IT release is a frequent and time-consuming IT support work, and realizing no release will play a positive role in cost control and fault reduction.
The key processes involved in unattended release include: release planning, validation feedback, data collection, comparative analysis, algorithm training and playback verification.
To implement unattended release, you need to pay attention to application health indicators: basic environment indicators such as CPU, memory, and I/O; service indicators such as PV, UV, and service traffic; middleware indicators and exception logs.
Among them, the challenges of data anomaly recognition include: rapid data collection during the release process, eliminating the influence of various interference data, and selecting the appropriate detection method among various indicators with different characteristics.
The next step is data preprocessing, including data aggregation, data merging and data incompleteness. The aggregation is divided into a series of preprocessing from IP dimension and time dimension to form the data to be analyzed.

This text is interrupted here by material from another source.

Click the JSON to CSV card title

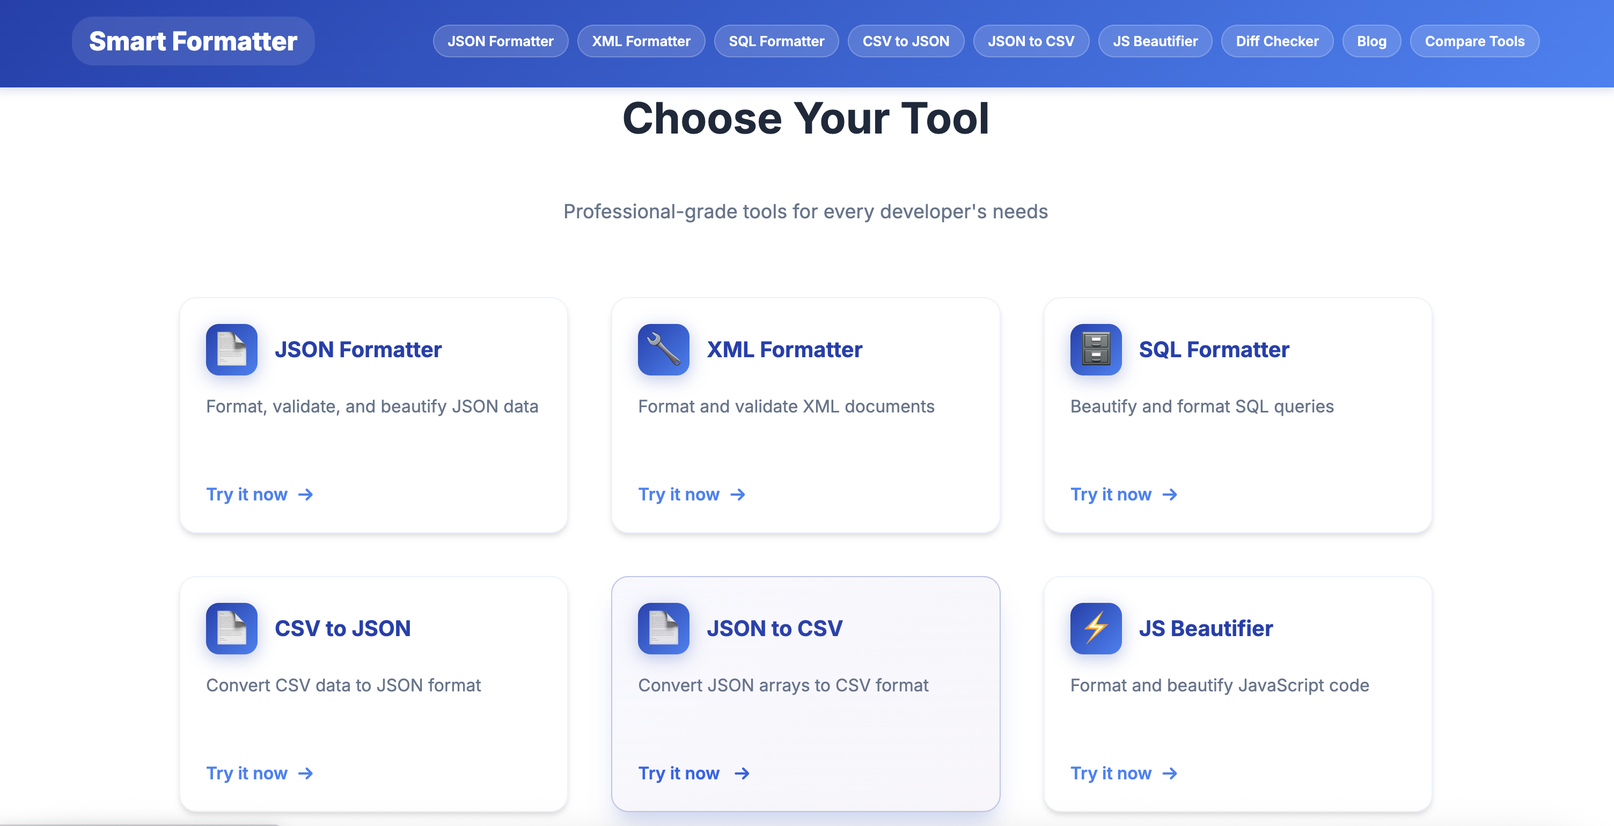click(774, 628)
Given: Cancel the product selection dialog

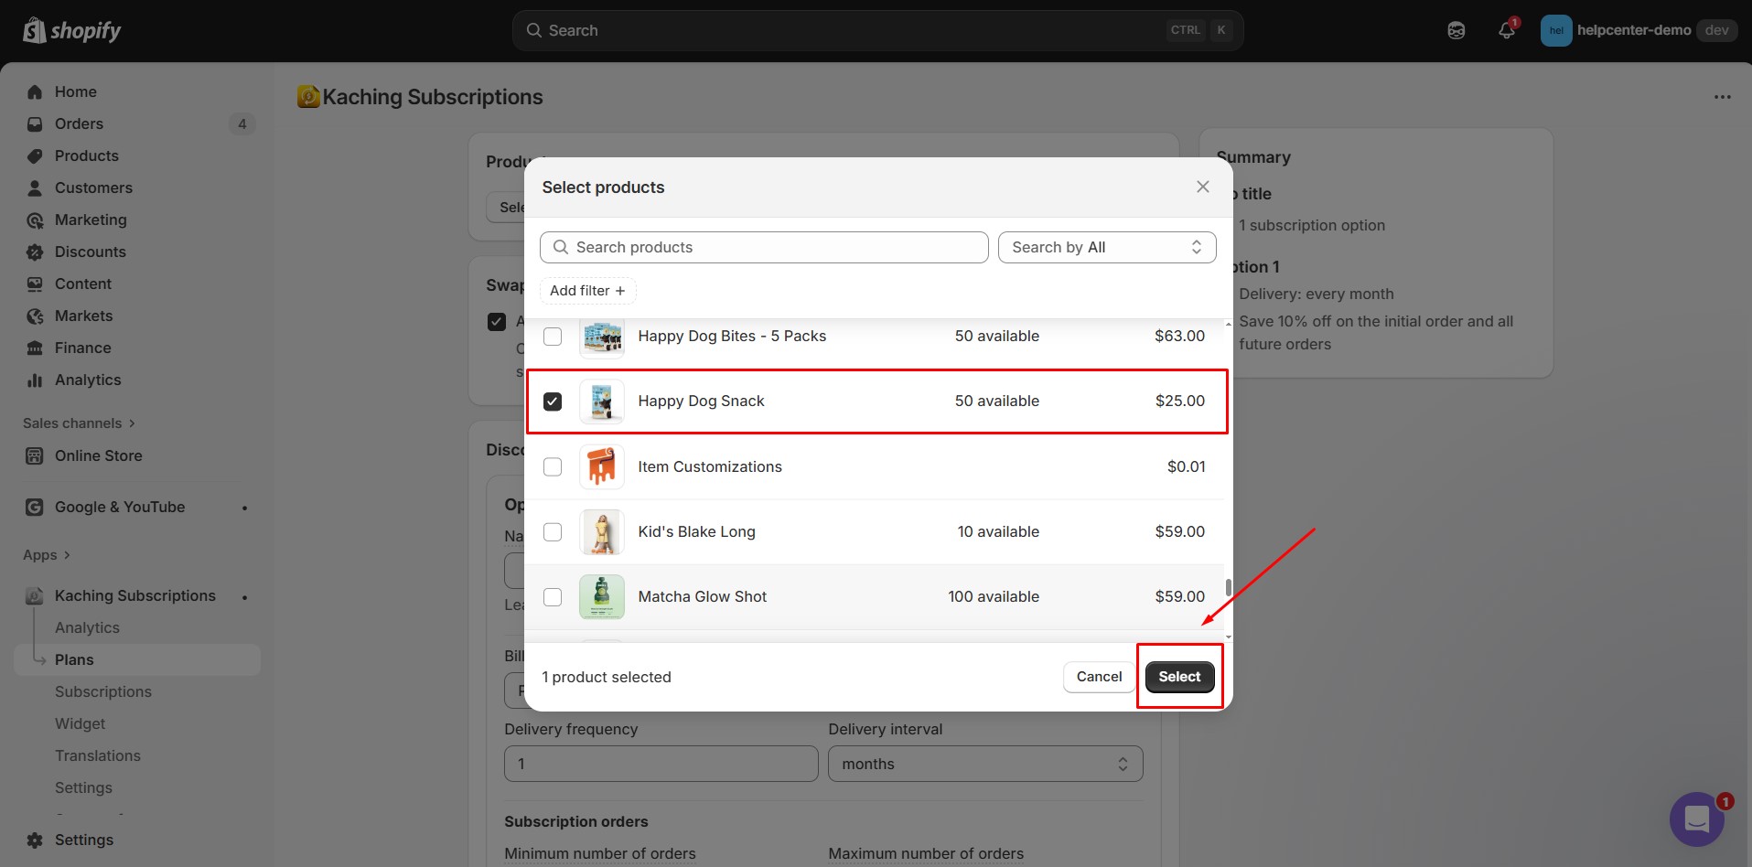Looking at the screenshot, I should [1098, 677].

Another problem to be solved is to ensure effective accuracy and recall rates, which requires fine-tuning algorithms through continuous analysis of false positives and missed positives data, which requires unattended fault playback.

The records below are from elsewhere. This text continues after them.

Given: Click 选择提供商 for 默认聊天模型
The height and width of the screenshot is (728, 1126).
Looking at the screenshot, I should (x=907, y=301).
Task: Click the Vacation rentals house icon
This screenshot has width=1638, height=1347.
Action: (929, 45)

It is necessary to constantly analyze the detection data and adjust the algorithm. If there is no way to clearly identify or persistent false positives, it is necessary to improve the detection accuracy based on machine learning.
Elements of machine learning include: sample data for learning, machine learning algorithms, and the combination of learning results and real-time detection. The acquisition of learning data needs to pay attention to the following points.
By classifying and analyzing the anomalies, the machine learning algorithm evaluates whether the threshold setting is a problem, and whether the setting of relevant indicators is reasonable, and constantly adjusts and optimizes.